Que signifie pour un anthropologue,
cette collaboration avec le " ravageur " ou le "
ravagé ", dont le comportement attaque la syntaxe
des conduites et détruit l'accord usuel entre la posture,
le lieux et la position sociale ? Il faut d'abord se positionner
soi-même, faire " bonne impression ", comme dit
Goffman, mais alors, comment faire bonne impression d'anthropologue
dans ce contexte déconcertant de pathologie du lien social
? Dès le début de cette expérience, j'ai
vu que les résistances inhérentes au terrain allaient
paradoxalement constituer l'essentiel de mes observations, et
dans ses résistances, il faut inclure ma propre résistance
à la dite folie... En revoyant, a posteriori les interactions
que j'avais vécu au sein de l'hôpital, j'ai remarqué
que la folie peut être comprise et décrite comme
un effet de contagion : la folie est contagieuse et c'est bien
pour cette raison qu'elle est placée " hors du social
". Dans les espaces libres de l'hôpital, j'avais remarqué
que les alo-contacts et les auto-contacts étaient plus
fréquents que dans un cadre " normal "12
d'interaction, les gestes à l'autre, qu'ils soient d'agression
ou de compassion sortaient du cadre de la compréhension
pour se transformer en de véritables danses offertes à
la cantonade, performances sociales totales. Isolé et perdu
dans cette cacophonie de gestes et de sens, j'avais l'impression
que ma présence et ma caméra stimulaient plus encore
la folie, au point que je me demandais si, au delà de la
folie même, ces femmes ne faisaient pas " les folles
" devant moi, comme pour m'impressionner plus encore et me
montrer que malgré leur état, elles n'avaient pas
pour autant perdu, ni le sens du drame ni celui de la provocation
sexuelle. Dans ce sens, mon intervention " en image "
participait effectivement de la folie collective, en l'intensifiant
et en la matérialisant dans le viseur de ma caméra.
Pendant les tournages, les patientes envahissaient le champs visuel
de ma caméra et je me retrouvait un peu comme dans le rôle
du cameraman qui obéit passivement aux caprice des stars.
Et, si au début de cette expérience, mon corps étaient
le vecteur de toutes les interactions, rapidement, les patientes
ont commencé à changer de comportement et à
non seulement m'oublier pour se concentrer sur l'acte filmique
lui-même, mais également à protéger
mon corps filmant des alo-contacts de celles qui n'avaient pas
encore compris ce que je faisait ou qui venaient d'être
internée à l'hôpital : " Enlèves
ta main du jeune homme ! " " Laissez-le respirer ! "
" Laisses son bras " " Ne le touches pas !, il
n´aime pas ça ! " " Il ne fume pas ! "
" Il n´arranges rien, il vient juste nous voir ...
"
Finalement, à travers cette expérience
anthropologique, la folie apparaît au regard sensible de l'anthropologue
non plus seulement par le biais des puissances de l'horreur et
de l'aversion, mais le malaise et la tension laissent rapidement
la place à la sympathie et à l'échange spontané,
qui permet au chercheur de se libérer de la peur qui l'empêchait
d'accomplir son activité principale : l'observation d'une
situation d'interaction sociale. Dans ce sens, en explorant "
en images " les ravages de la folie, on peut passer de la
sidération à l'observation et les images viennent
rapidement construire une sorte de filtre, un moyen de passer
par l'art au travers de l'horreur, des déformations, du
morbide et du scatologique sans perdre conscience de ce qui ce
cache derrière ce que l'on voit. Si l'on essaye de penser
l'image en dehors de la catégorie du " sujet "

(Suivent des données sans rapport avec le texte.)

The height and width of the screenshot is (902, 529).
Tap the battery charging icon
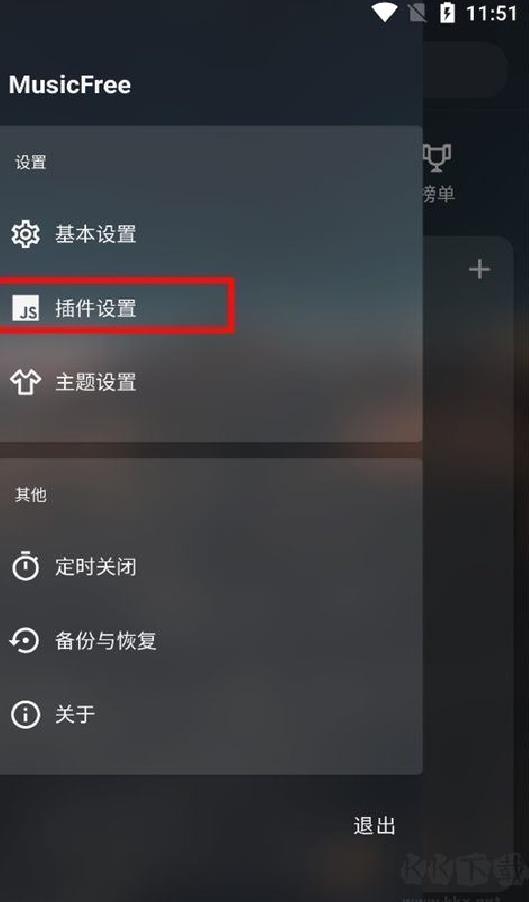[447, 13]
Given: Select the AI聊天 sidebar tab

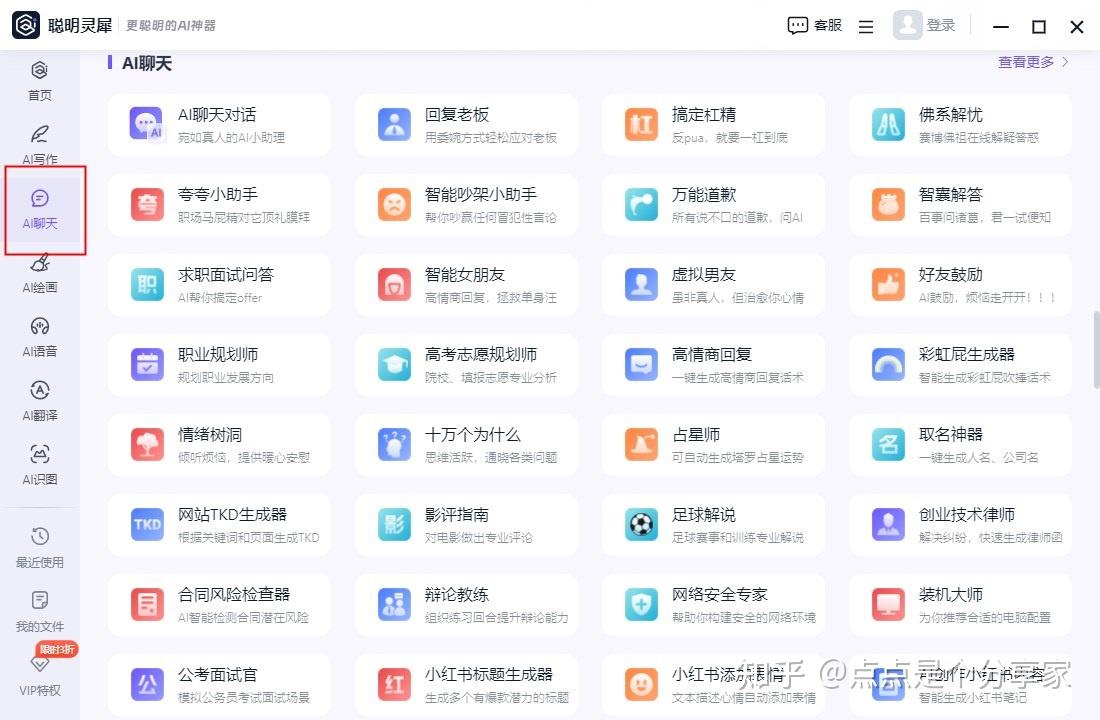Looking at the screenshot, I should pyautogui.click(x=38, y=211).
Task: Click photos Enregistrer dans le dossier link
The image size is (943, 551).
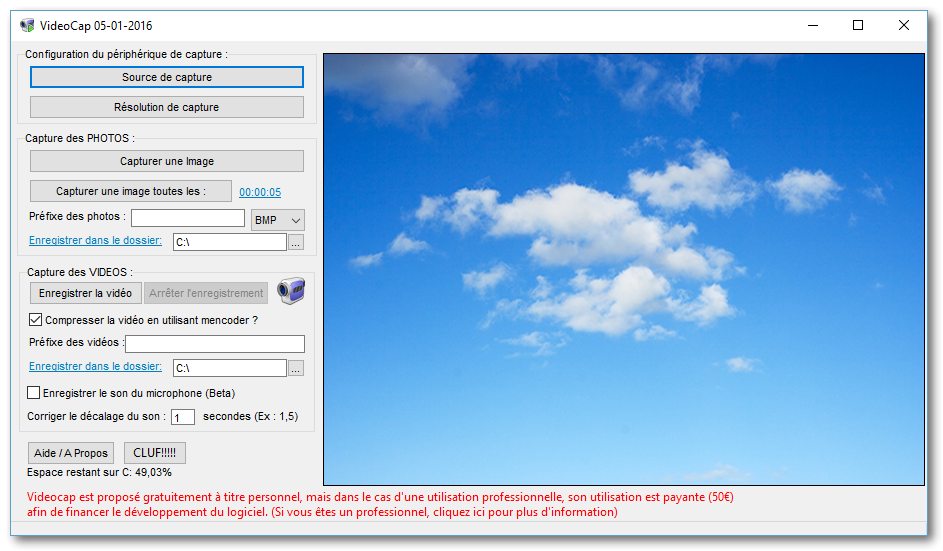Action: pos(95,241)
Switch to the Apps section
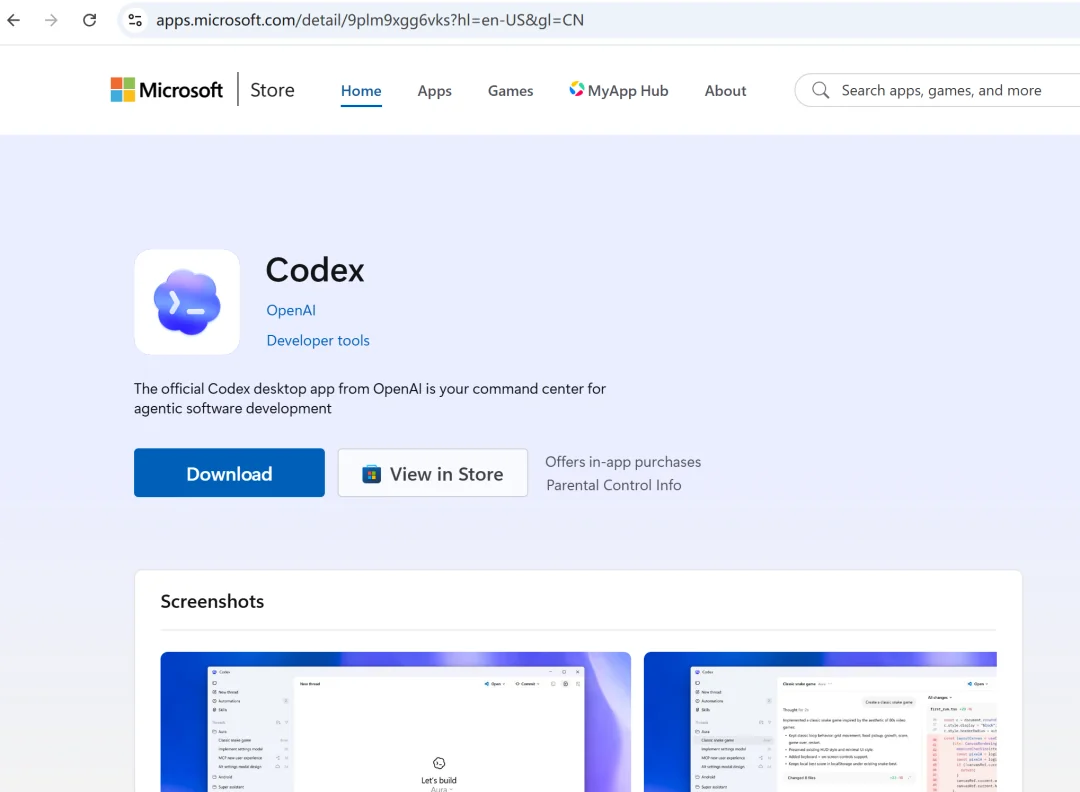Screen dimensions: 1080x792 pyautogui.click(x=434, y=90)
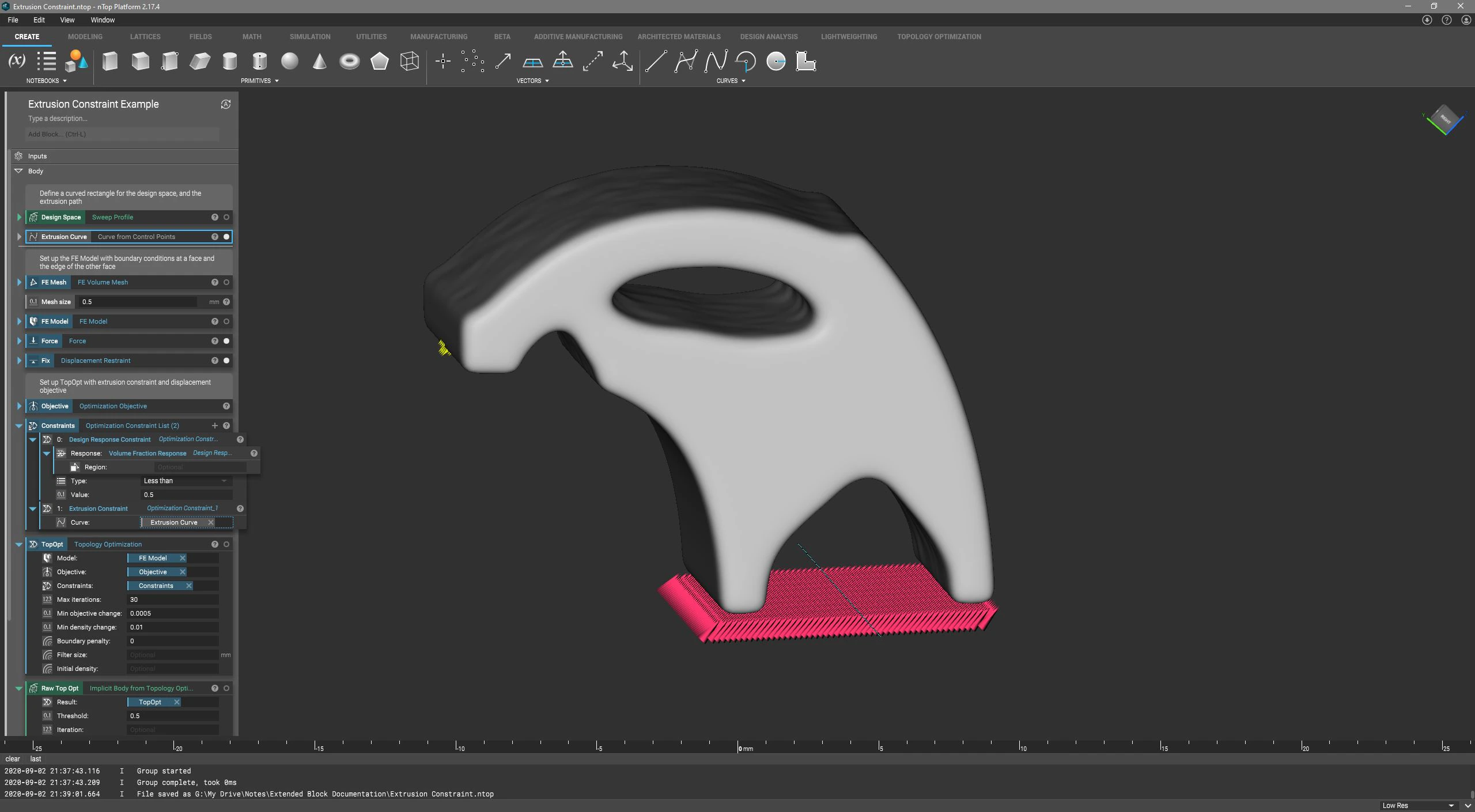Image resolution: width=1475 pixels, height=812 pixels.
Task: Open the notebooks function list icon
Action: coord(46,61)

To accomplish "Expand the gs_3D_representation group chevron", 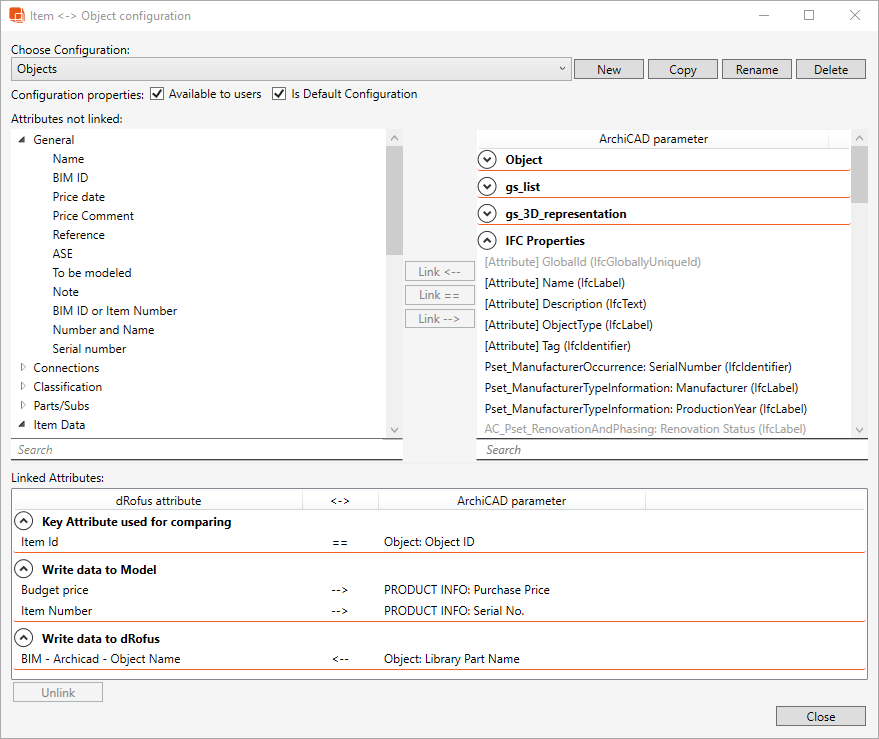I will tap(487, 214).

( et la folie est bien une crise du " sujet "), l'image
devient un événement structuré par un
regard et on doit alors se demander de quoi ses images de
la folie sont-elles le symptôme. Penser l'image comme symptôme,
c'est aussi la laisser penser par et pour elle-même et la
constituer en tant qu'objet anthropologique à part entière.
A la fois épreuves et preuves, les images de la folie cherchent
à toucher la sensibilité du voyeur en l'invitant
à une interprétation qui ne les réduits pas
à des textes. L'image est alors comme une rencontre qui
se commente d'elle- même et j'espère que ces hallucinations
visuelles permettront pour un instant que l'ambiguïté
de la folie ne soit pas réduite par une mise en discours
et que les représentations de la folie par le " normal
"n'aveugle plus aucun corps médical.